Angie, Karin Slaughter

Angie

Karin Slaughter

HarperCollins

Introduction

Ce livre a été lu en septembre 2017. J’avais décidé d’écrire un commentaire plutôt qu’une vraie chronique car j’avais lu ce livre à une période très difficile pour moi. En effet, je venais de perdre mon chien, notre compagnon depuis plus de treize ans. Mais aussi, je ne voulais surtout pas spoiler pour les personnes qui voudraient commencer à lire l’œuvre de Karin Slaughter dans l’ordre. C’est d’ailleurs ce que je vous conseille, car en ce qui me concerne, je suis très attachée aux personnages. Bien que ce tome puisse se lire sans avoir lu les autres, il parle de détails qui peuvent gâcher vos futures lectures.

Présentation

Je trouve que la quatrième de couverture révèle trop d’indices sur l’enquête en cours. J’ai fait un copié-collé, ayant pris le soin de supprimer la partie à ne pas lire :

Le corps sans vie d’un ex-flic vient d’être signalé dans un bâtiment destiné à devenir le prochain nightclub branché d’une star du basketball ; Marcus Rippy. Parce que ses empreintes sont retrouvées sur cette scène de crime particulièrement sordide, Angie est recherchée par la police d’Atlanta.
Elle est la femme de Will Trent, policier taiseux dont Rippy est un ennemi personnel.
[…]
Elle est surtout une flic, une survivante, une manipulatrice.

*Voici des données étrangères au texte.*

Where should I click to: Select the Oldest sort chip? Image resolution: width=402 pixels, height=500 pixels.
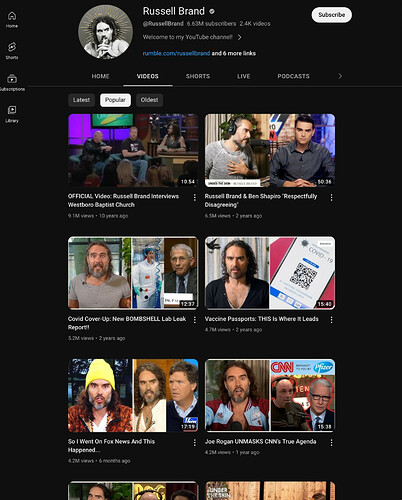(x=149, y=100)
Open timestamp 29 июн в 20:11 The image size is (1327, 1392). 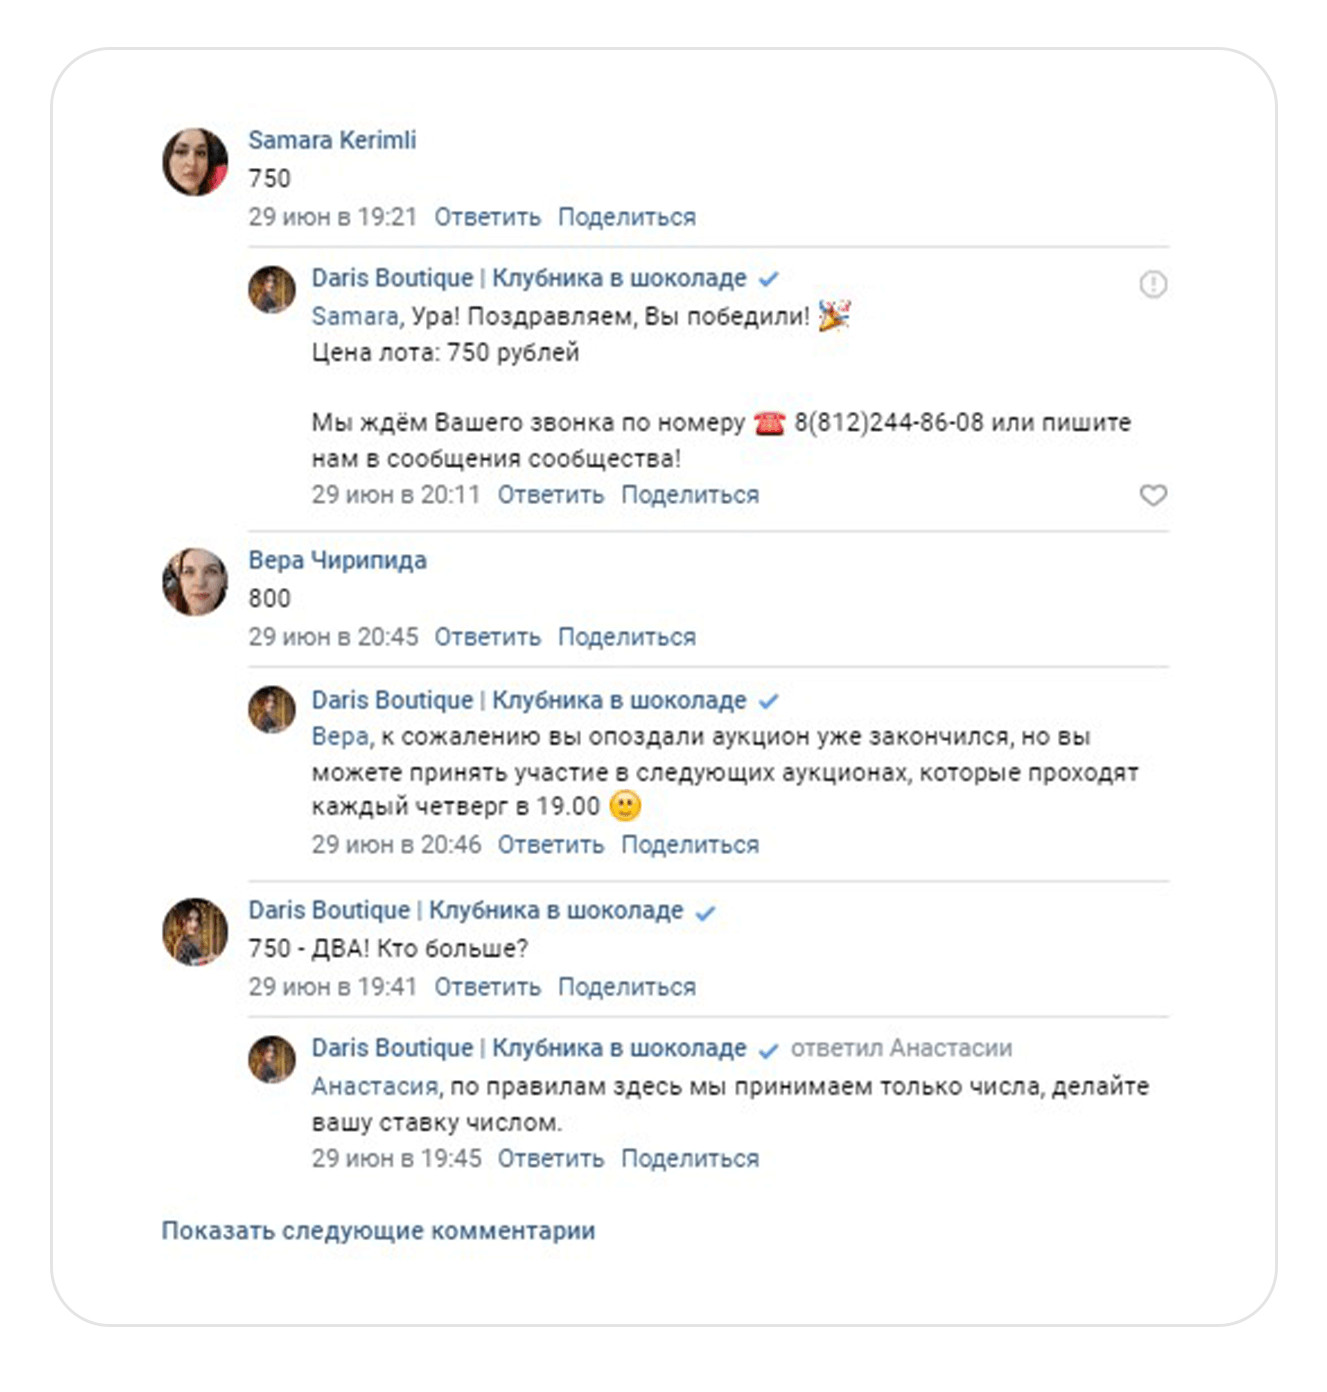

Une femme qui a décidé d’en protéger une autre, sans limite.
Et Will Trent le sait bien : sa femme peut disparaitre ; elle finit toujours par revenir. Avec un plan.

Mon avis

Angie est un véritable page-Turner, comme toujours avec cette auteure. Je l’ai trouvé un peu moins noir qu’habituellement, mais le suspense est total. J’ai été surprise plus d’une fois par des rebondissements. J’ai beaucoup aimé le développement de la psychologie des personnages. Au dos du livre, il est écrit « Will Trent révèle enfin ses blessures… », mais pas seulement. Ce livre parle beaucoup d’Angie. J’ai lu que certains lecteurs n’avaient pas ressenti d’empathie pour cette femme manipulatrice, destructrice, alors que moi, j’en ai ressenti « contre mon gré ».😀 Sara est peu présente physiquement, mais l’est en filigrane.
Il y a des personnages très noirs, d’autres qu’on pourrait supporter si on ne découvrait pas qui ils sont réellement et d’autres qui pourraient être nos amis.
Comme à son habitude, Karin Slaughter écrit un pavé (572 pages) sur un espace temporel très court, environ une semaine. Cela lui permet de développer l’enquête de façon très détaillée et à nous qui la lisons, d’avoir la sensation d’y participer en temps réel. Il n’y a pas de temps mort, pas de longueurs, tout s’enchaîne.

Conclusion

Pardon encore pour cette chronique. J’espère que malgré tout, j’aurais réussi à vous transmettre mon enthousiasme pour « Angie », à vous donner envie de le lire, car c’est du grand Karin Slaughter.